To the editor:
Please allow me to offer a few comments about the deplorable massacre in South Carolina. My observations attempt to go beyond the obvious injustice that occurred there and beyond the fact that racism is certainly still alive in the hearts of some misguided individuals and groups.
I happened to be watching TV on the day the bond hearing for the perpetrator was held. That judge took the unprecedented approach of allowing the families of the victims to speak and even address their remarks directly to the accused. One after another, the aggrieved relatives pointed out the incredible sorrow that this young man had brought to their families but, amazingly, they also found in their hearts the ability to forgive him on a personal level and to allow the legal system and, ultimately their God, to deliver appropriate justice.
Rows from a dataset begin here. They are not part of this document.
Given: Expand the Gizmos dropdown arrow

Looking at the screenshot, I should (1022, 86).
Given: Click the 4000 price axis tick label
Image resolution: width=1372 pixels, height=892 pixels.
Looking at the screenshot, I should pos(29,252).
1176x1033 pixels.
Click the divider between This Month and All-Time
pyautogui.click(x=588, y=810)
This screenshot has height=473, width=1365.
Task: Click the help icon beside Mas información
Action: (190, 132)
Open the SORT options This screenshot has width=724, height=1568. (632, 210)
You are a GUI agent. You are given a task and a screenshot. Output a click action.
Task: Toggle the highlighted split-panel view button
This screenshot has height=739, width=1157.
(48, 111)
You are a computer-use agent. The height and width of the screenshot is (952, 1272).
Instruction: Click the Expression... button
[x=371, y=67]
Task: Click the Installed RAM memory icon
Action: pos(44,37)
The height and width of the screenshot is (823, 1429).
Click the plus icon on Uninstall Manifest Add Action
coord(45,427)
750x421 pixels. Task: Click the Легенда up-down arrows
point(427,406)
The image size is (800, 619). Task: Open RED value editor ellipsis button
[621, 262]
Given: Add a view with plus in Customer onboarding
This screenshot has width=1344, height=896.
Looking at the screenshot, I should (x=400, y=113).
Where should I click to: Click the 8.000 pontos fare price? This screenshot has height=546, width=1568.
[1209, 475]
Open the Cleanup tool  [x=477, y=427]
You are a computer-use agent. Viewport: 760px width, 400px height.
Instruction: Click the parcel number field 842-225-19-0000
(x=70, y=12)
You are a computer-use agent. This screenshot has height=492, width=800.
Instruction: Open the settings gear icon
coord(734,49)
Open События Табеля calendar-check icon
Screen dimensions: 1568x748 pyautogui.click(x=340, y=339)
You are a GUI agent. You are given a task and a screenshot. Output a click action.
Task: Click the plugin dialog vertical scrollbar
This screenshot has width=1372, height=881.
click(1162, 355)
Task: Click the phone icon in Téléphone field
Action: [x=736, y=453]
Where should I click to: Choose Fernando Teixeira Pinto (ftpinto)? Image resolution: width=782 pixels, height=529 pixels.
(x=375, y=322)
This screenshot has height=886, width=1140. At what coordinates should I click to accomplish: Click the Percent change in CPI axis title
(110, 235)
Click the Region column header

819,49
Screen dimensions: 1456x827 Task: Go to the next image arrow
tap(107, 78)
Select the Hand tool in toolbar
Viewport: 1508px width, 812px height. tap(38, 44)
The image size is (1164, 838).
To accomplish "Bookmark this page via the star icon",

What an example these fine people gave to all of us. If anybody could be expected to lash out in anger about anything it would be the families of these nine victims of an obviously racist act. Instead, they showed what absolute class people can have if they truly live the precepts they were discussing in that Bible study.
It struck me that the people of Charleston and of South Carolina (of all races and ages) opened their hearts to the families of the victims without reservation. All (with the possible exception of a few extreme “nut cases”) recognized that what had happened was an unspeakable injustice from any viewpoint.
These folks did not see fit to respond to the death of these innocent people by rioting or looting stores. They did not blame the actions of one pitiable loser on an entire race or on society in general. Sad to say, some self-appointed liberal elites, sleazy politicians, and the usual race-baiting “leaders” find it hard to imagine that the “nonviolence” teachings of the Rev. King could actually produce something positive as it appears to be doing in this instance.
Admittedly, I have never lived the experiences that many African Americans have, so I have little credibility to comment. I do think, however, that I am qualified to observe the obvious. I can sum it up in one question: “Which vision in the public’s mind is likely to bring lasting justice and harmony among the races … the one we saw in Ferguson and Baltimore or the one we witnessed in Charleston?”